### Text excerpt
^^^^^^^^

It is, without a doubt, hugely sad that it takes a tragedy to remind people of the importance of kindness, such a basic tenet of humanity.

In the wake of the loss of TV presenter Caroline Flack, and the long list of other celebrities and non-celebrities who have felt that they have no other option but to take their own lives after being broken down by other people, this is the time for every single person to take step back and reevaluate what they are saying to others, no matter where, when, whether it is anonymous or not.

Enough is enough. Regardless of the events in the lead up to Caroline taking her own life, there is absolutely nothing that justifies the poison that was directed at her, especially considering her struggles with her mental health.

We have all been guilty, at some point or another, of failing to be kind to another person. It would be naive to deny it.

With the anonymity the internet provides as a platform, this has spiralled out of control, with people who would probably never say something vicious to you losing their inhibitions behind the backdrop of social media accounts. There needs to be greater accountability, both with social media platforms and how they deal with abuse, and with the press, who seem to be given free reign to report on events when the defendants or anyone else involved themselves are restricted from speaking out to set the record straight – this isn’t right.

It is heartbreaking that this has continued to happen, both in and out of the public eye. No one should ever be ground down to the point that they feel that they have no other options, and society needs a reminder that a computer screen and keyboard does not remove the very real human feelings felt on the other side, and that if you’re a member of the press, you’re reporting on real human beings, not characters in a film. We cannot always tell if someone is emotionally or psychologically vulnerable, and your words, if unkind, could have a greater impact than you realise.

When speaking to someone online or offline, stop and think before you say something;

  • Is it constructive?
  • Is it hearsay?
  • How would YOU feel if someone said this to you or someone who you love?
  • Is there a kinder way of wording it?

Fundamentally, the point I’m trying to make is that we don’t need to be nasty. No one NEEDS to be nasty. I hope anyone who left abuse on Caroline Flack’s social media/private messages or who acted in any way that fuelled the fire that led to her death truly reflects on their actions.

In a world where you can be anything, be kind.

^^^^^^^^

### Information provided
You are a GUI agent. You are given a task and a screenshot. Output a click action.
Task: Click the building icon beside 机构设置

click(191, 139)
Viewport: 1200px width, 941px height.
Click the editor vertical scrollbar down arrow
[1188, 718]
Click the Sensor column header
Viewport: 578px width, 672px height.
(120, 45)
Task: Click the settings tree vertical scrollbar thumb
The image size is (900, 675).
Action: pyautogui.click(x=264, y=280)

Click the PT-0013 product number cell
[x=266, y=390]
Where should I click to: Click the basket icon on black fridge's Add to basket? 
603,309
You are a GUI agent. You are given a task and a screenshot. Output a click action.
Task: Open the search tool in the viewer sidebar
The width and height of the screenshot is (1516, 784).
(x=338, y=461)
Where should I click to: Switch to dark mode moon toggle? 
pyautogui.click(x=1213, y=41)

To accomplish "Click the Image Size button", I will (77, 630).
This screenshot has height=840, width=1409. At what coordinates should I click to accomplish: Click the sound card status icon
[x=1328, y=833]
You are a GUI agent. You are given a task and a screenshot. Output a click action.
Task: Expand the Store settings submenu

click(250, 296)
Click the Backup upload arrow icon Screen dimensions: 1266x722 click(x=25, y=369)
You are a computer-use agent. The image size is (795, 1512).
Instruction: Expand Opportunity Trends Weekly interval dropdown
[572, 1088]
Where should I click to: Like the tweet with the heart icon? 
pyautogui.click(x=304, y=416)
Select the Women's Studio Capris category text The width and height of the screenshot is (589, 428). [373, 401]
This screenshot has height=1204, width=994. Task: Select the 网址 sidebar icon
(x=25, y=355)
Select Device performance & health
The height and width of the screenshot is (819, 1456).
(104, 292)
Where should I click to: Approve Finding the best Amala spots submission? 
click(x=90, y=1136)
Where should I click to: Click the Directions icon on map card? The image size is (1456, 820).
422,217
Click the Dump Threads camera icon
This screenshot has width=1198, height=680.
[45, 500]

^^^^^^^^

### Tasks and exercises
1. From the essay on kindness, please copy out everything from "It is heartbreaking" down to "than you realise.".
2. Answer these questions from the essay on kindness:
(a) Which TV presenter does it name?
(b) Which two groups does it say need greater accountability?
(c) In its closing line, what should you be in a world where you can be anything?
3. According to the essay on kindness, why has unkindness toward others spiraled out of control online? Answer in one to three sentences.

### Answers given
1.
It is heartbreaking that this has continued to happen, both in and out of the public eye. No one should ever be ground down to the point that they feel that they have no other options, and society needs a reminder that a computer screen and keyboard does not remove the very real human feelings felt on the other side, and that if you’re a member of the press, you’re reporting on real human beings, not characters in a film. We cannot always tell if someone is emotionally or psychologically vulnerable, and your words, if unkind, could have a greater impact than you realise.

2.
(a) Caroline Flack
(b) Social media platforms and the press
(c) Kind

3. The internet gives people anonymity. Behind their social media accounts, people who would probably never say something vicious to someone's face lose their inhibitions.